Tuition increases are unfair to students, especially considering the already enormous cost of going to a four year college. When students start college, it is common practice to plan out the finances of all four years of attending school. When tuition goes up in the middle of a person’s time at the university it can throw their entire plan for a loop. Financial aid or parent’s help may no longer be enough.

Sonoma State’s tuition is $7,798 per year. New students come here expecting to pay this for the entirety of their time here. While this number is subject to change, to raise tuition while someone is already committed to going here forces them to pay more even when they don’t want to.

Newsom’s budget shows that when something is a priority it is easy to pay for. California’s budget is massive -- $209 billion -- and nine percent of it will go to higher education. Higher education can be made a priority while still paying for other important things, like $60 billion for K-12 education. 

It is about time California invested in its students. Not only will this budget plan give financial relief to the young residents of this state, it will set the entire state up for future success as more people can pursue higher education without worrying about it becoming even more expensive.

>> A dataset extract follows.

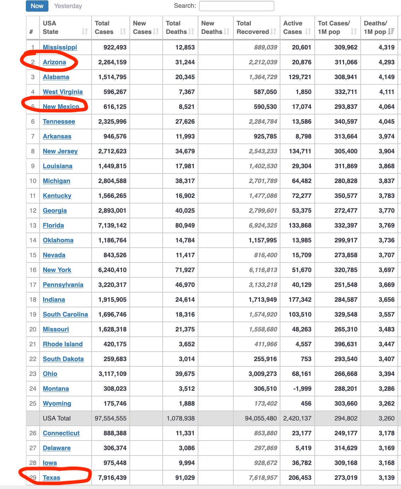The height and width of the screenshot is (489, 401).
Task: Follow the West Virginia link
Action: 63,92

Just 12 years ago, tuition was less than half of what is today. Steady increases to the price in the beginning of the decade created a new normal where one semester of tuition costs more than a car. It shouldn’t be this hard to get an education.

Hopefully in 2020 and beyond, the California state government maintains the level of funding the CSU needs. This will create economic stability and peace of mind for millions of California students.